04.06.1945
Милая Берта! Получил твое письмо от 10 мая, обрадовался ему, но и огорчился, теперь уже твоим упрекам. Впрочем, отчасти это хорошо, что ты обижаешься, ругаешь, - значит, интересуешься, и нет, не пытайся скрывать своего отношения ко мне, ибо от этого, возможно, и зависит натянутость нашей переписки.
Я хочу быть откровенным до конца (не считай это простой слабостью), всегда рад твоим весточкам, ревниво дорожу дружбой с тобой и верю в дальнейшее развитие и укрепление ее. До каких пределов - покажет сама жизнь, наши взгляды на нее и отношение к ней и друг другу.
Впрочем, (опять это туманное, дрожащее "впрочем") сейчас еще рано говорить столь громко - мы так далеко друг от друга, так слабо знаем обоюдные чувства даже в малом, не говоря обо всей полноте и совокупности их, ибо никогда откровенно не беседовали ни в жизни, ни на бумаге.

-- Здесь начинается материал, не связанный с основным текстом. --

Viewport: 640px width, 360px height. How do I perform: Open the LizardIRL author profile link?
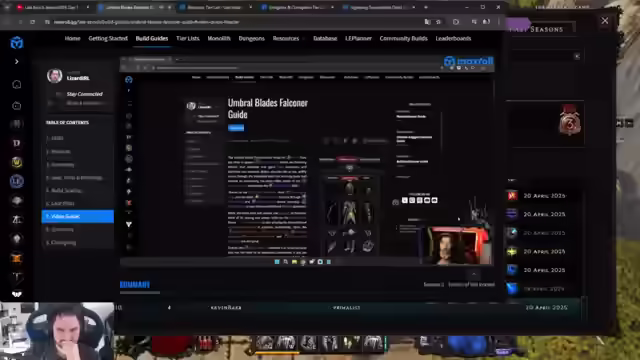(78, 78)
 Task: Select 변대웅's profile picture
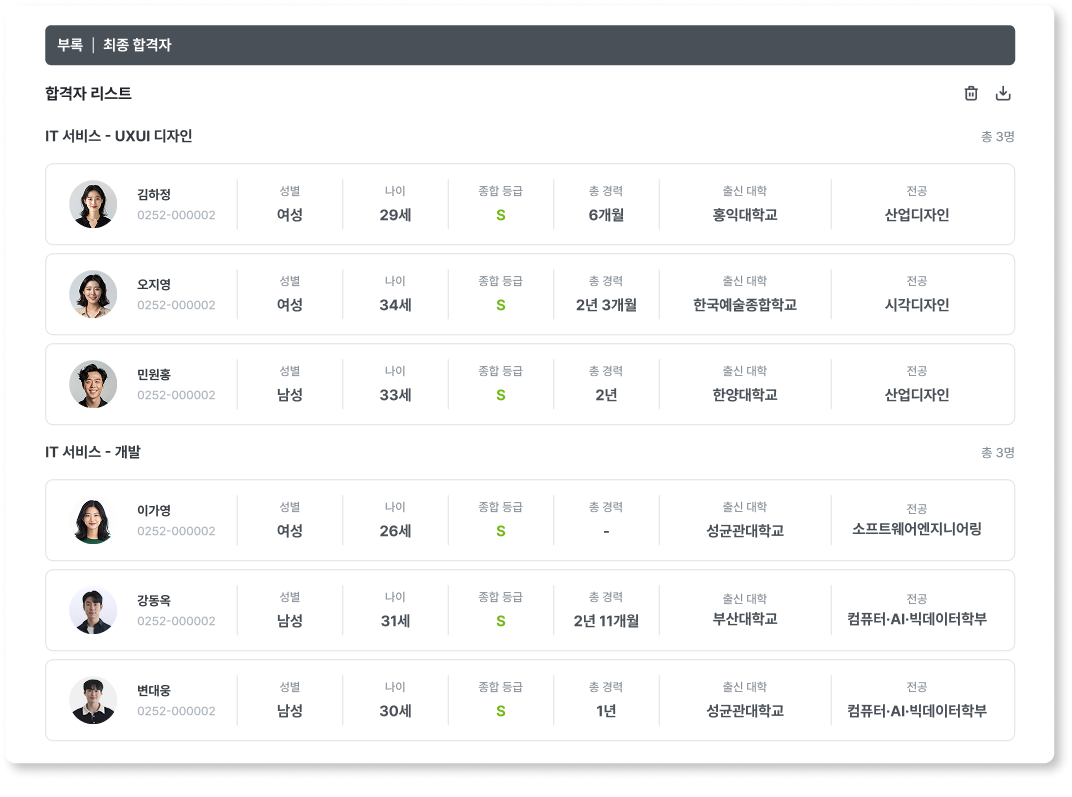(x=93, y=700)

Пусть я буду первым, показавшим свою слабость (так понимают женщины, думается, откровения мужчины), но пойми необходимость внести свет и ясность в нашу переписку, дабы она не была больше плотной занавесью наших мыслей и устремлений, чаяний подлинных взаимоотношений.

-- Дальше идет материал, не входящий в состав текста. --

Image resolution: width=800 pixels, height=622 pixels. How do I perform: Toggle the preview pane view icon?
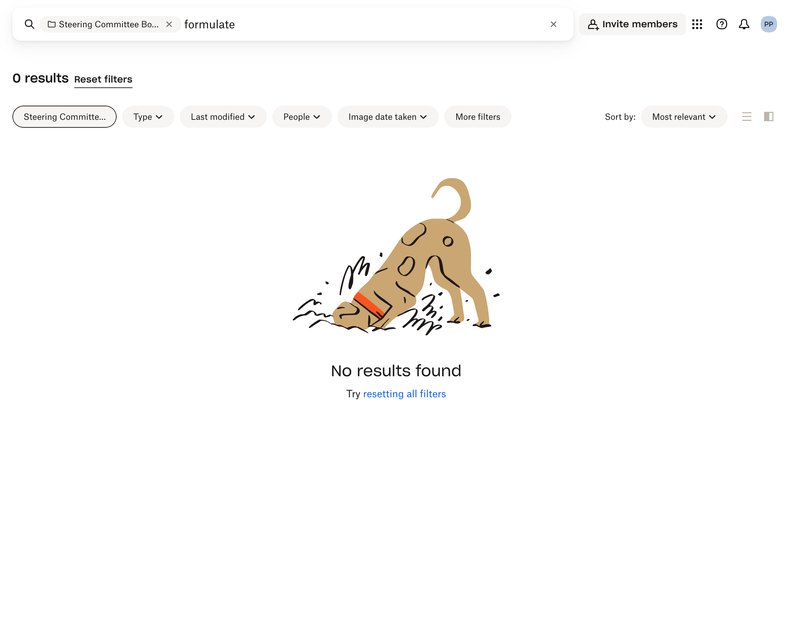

Если бы я услышал от тебя совершенно неприкрытое, искреннее мнение таким, каким оно хранится у тебя в душе - я бы вылил тебе всю душу свою и отдал свое сердце, но почему-то мне кажется, что этого нет, не будет. Родная Берта, независимо от того, обрадуешь ли ты меня своей откровенностью или огорчишь, я буду тебе за нее чрезмерно благодарен, и я решаюсь прямо сказать - полюблю тебя.
Но, полно те. Не пора ли опять замкнуться в себе, и пока не придет желанный ответ, быть по-прежнему сдержанным, не терять равновесия, достоинства своего, наконец, в твоих глазах, ведь не знаю же я, как воспримутся тобой моих мыслей каракули, не обидишься ли, не отвернешься ли ты от меня навсегда, не отречешься ли от дружбы моей?
Я не спрашиваю о твоем образе жизни - верю в тебя сегодня, но о себе могу без зазрения совести сказать, что не смотря на мои годы, войну, условия жизни, я ни разу не поддался слабости моего сердца, восприимчивому ко всему красотой манящему, ибо знал, что есть красота, ум, достойные моего избрания, и тем более - в отношении всего прочего, чем так сейчас увлечены многие, и от чего порой (ради минутного наслаждения) теряют жизнь и здоровье.
Вот он я - не весь еще, правда, но в общих чертах.